_YOUR TASK_
Below are records; copy every line among them that contains the word "agent".

RECORD SET section start

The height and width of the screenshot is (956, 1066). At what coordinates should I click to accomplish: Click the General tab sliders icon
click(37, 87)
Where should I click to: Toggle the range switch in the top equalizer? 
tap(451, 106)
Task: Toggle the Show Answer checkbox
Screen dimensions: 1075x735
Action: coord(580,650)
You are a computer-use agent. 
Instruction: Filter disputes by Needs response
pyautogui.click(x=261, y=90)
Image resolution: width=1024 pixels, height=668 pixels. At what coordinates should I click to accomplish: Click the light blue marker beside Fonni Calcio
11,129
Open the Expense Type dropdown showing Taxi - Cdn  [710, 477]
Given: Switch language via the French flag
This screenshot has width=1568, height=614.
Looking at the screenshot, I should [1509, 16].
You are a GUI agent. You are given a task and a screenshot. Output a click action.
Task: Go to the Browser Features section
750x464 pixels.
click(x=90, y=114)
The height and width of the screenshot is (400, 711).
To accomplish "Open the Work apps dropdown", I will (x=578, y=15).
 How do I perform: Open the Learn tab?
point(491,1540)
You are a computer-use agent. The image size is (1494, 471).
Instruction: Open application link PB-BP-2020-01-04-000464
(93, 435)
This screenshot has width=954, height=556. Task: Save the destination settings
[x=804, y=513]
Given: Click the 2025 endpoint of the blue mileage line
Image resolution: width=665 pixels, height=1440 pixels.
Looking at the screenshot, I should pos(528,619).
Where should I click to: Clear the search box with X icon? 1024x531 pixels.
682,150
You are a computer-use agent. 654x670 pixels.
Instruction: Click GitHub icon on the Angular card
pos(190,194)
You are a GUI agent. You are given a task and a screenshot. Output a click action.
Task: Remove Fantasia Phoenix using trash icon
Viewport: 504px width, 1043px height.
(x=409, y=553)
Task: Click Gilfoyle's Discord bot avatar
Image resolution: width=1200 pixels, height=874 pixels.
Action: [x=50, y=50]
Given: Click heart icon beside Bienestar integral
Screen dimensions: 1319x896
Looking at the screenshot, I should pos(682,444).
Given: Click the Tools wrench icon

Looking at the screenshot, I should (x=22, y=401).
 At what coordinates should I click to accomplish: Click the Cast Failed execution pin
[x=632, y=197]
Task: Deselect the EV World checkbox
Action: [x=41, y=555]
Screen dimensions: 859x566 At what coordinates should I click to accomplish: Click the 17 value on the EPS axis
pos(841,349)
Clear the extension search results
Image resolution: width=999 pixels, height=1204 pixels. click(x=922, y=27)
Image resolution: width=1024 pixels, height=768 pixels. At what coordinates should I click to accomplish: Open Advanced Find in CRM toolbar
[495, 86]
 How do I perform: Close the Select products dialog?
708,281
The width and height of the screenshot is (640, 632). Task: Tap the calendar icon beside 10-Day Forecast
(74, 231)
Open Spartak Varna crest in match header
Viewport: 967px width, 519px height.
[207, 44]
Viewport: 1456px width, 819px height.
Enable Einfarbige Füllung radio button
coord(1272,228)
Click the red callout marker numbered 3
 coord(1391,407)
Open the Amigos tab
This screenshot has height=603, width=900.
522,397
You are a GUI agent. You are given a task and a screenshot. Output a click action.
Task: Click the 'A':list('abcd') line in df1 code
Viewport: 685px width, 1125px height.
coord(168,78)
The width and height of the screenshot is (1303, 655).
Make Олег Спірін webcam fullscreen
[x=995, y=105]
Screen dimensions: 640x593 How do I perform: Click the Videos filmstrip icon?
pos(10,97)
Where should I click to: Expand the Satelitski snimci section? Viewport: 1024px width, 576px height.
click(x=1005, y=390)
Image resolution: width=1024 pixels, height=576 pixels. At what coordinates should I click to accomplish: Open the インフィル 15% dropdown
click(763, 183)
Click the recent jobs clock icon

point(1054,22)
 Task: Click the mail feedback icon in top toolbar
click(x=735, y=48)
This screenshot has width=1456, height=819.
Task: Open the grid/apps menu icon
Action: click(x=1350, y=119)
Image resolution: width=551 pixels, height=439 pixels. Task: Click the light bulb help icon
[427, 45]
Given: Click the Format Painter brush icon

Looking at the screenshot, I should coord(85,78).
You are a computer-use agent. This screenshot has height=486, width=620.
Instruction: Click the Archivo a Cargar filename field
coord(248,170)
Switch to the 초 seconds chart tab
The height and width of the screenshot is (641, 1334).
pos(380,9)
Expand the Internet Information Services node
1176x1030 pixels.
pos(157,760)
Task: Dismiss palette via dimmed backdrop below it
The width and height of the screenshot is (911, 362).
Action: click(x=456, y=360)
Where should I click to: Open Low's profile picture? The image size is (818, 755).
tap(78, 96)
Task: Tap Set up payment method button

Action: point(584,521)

RECORD SET section end

_EXERCISE SOLUTION_
You are a computer-use agent. 
You are a GUI agent. You are given a task and a screenshot. Output a click action.
You are a computer-use agent. The image size is (1494, 471).
You are a computer-use agent. 654x670 pixels.
You are a GUI agent. You are given a task and a screenshot. Output a click action.
You are a GUI agent. You are given a task and a screenshot. Output a click action.
You are a computer-use agent. This screenshot has height=486, width=620.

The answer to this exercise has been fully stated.